Posted on 06/30/2017, in Good Cops and tagged , , , , . Bookmark the permalink. 18 Comments.

  1. yahtzeebutterfly

    The officer accomplished the arrest without shooting the suspect. He should not be disciplined. He had the situation under control.

    Liked by 3 people

  2. Hopefully the department will find him not in violation of policy. They should appreciate having an officer who isn’t willing to kill unarmed suspects.

    Liked by 3 people

    • Mindyme,
      That’s the way I see it too. The police of not firing a warning shot because they are allowed to use deadly force is contrary to the very discretion that is given to law enforcement officers. I’m pretty sure there are or will be arguments of what could have happened if Williams had a gun, and such arguments tell us that those having decision making authority are not concerned with what could have happened if Williams was wounded or killed and found to be unarmed. In other words, they are not concerned for the consequences of killing an unarmed suspect as much as they are concerned with the officer facing consequences for not shooting Williams.

      Liked by 2 people

  3. Dear Xena,

    This officer should not suffer any consequences. He used judgment without malice, he was doing his job. What options did the officer have? He could have let the suspect get away, with no one being the wiser. Or when he caught up with the suspect, he could have shot him when the suspect didn’t respond to instructions. Or he could have acted the way he did.

    It has to be a horrible event for an officer to fatally shoot someone, only to find out that he/ she was unarmed.

    These officers have a tough job, and it shouldn’t be made harder.

    Hugs, Gronda

    Liked by 2 people

  4. Here’s a video about acts of kindness by North Little Rock, AR Officer Tommy Norman.

    Liked by 1 person

  5. He should receive an award. That warning shot was merciful. Was he expected to kill?

    Liked by 2 people

    • Hi Micheline. I agree about the award. And yes, he was expected to kill because policies allow the use of deadly force, but not warning shots.

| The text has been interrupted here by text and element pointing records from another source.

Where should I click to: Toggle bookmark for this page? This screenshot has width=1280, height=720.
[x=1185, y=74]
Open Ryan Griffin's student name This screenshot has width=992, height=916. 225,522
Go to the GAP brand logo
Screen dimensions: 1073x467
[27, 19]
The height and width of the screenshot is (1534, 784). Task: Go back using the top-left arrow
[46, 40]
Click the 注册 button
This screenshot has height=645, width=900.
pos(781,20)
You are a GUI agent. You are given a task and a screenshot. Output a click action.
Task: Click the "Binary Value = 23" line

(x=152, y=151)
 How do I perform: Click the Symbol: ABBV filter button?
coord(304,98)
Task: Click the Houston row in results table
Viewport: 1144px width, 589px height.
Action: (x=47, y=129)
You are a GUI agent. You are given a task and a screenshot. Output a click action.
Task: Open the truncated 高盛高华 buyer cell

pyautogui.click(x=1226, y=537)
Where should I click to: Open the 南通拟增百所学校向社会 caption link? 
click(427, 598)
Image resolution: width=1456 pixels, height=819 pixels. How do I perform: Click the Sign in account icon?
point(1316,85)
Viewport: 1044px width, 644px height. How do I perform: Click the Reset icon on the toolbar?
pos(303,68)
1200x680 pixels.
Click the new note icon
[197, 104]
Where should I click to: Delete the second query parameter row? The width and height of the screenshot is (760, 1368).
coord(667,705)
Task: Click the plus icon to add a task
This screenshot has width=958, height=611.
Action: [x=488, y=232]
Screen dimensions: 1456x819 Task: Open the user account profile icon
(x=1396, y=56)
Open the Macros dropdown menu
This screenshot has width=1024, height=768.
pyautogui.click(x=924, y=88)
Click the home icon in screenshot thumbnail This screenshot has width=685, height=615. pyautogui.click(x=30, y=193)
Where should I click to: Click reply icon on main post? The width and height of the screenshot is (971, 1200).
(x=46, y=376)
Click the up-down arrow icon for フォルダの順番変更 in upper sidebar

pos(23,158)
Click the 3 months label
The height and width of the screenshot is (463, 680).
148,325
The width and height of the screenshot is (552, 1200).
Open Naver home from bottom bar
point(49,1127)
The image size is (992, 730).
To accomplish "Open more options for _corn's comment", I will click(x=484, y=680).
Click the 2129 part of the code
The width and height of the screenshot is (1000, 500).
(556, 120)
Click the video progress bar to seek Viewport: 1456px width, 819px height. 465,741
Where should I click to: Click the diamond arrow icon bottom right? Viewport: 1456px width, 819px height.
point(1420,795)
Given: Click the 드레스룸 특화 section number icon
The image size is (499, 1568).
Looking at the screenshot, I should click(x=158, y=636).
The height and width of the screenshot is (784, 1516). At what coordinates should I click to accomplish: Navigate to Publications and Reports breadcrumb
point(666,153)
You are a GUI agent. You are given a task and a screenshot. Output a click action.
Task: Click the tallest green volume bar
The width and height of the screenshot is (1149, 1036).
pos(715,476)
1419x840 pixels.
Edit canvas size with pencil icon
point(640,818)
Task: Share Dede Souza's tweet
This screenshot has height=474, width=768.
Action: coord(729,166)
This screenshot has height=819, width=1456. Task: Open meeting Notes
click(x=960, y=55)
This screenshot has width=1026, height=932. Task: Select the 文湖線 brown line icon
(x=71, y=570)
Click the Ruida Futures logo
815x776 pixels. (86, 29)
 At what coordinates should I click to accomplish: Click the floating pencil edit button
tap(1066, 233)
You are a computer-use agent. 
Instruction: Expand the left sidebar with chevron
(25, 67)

  6. He will be disciplined or lose favor within his department. That is simply the mentality prevalent in in our current police system. He should have claimed that his weapon discharged accidently as he drew it. At least that way they would have believed that he attempted to shoot an unarmed citizen and he could possibly stand for promoted on that basis.

    Liked by 1 person

    • Jay, I hope that he doesn’t face disciplinary actions and has a good reason for not shooting to kill first. That’s a small police department with only 42 sworn officers, and Williams has a history of arrests for drug charges. He had just been arrested in March of this year. It’s my speculation, but I think that every officer on that force probably knows about Williams and that he has no history of carrying a weapon. He runs.

      Liked by 1 person

  7. David Piercy

    Having flashbacks to tort law class…

    “acts or omissions (failure to act)


    • That might apply in a civil case if the failure to act resulted in injury or harm. Here, the officer acted based on his discretion. No one was injured. The suspect was arrested. He will receive due process, and the officer can sleep nights knowing he did not take the life of an unarmed human being.


  8. David Piercy

    If the department’s position is based on reckless or negligent discharge I can understand that.

    If it is based on a literal failure to use deadly force, that is absurd on its face.


  9. That’s bloody ridiculous… Of course they must fire a warning shot before going in blazing. You finally get an officer who does it right and he faces discipline for it… WTF!


    • Yes Kev, that policy that does not allow the firing of a warning shot but does allow the use of deadly force, is ridiculous. I hope the officer does not suffer disciplinary action for choosing to respect life.

      Liked by 1 person

      • It’s a rare case these days to be on the side of the officer involved. I second your hope.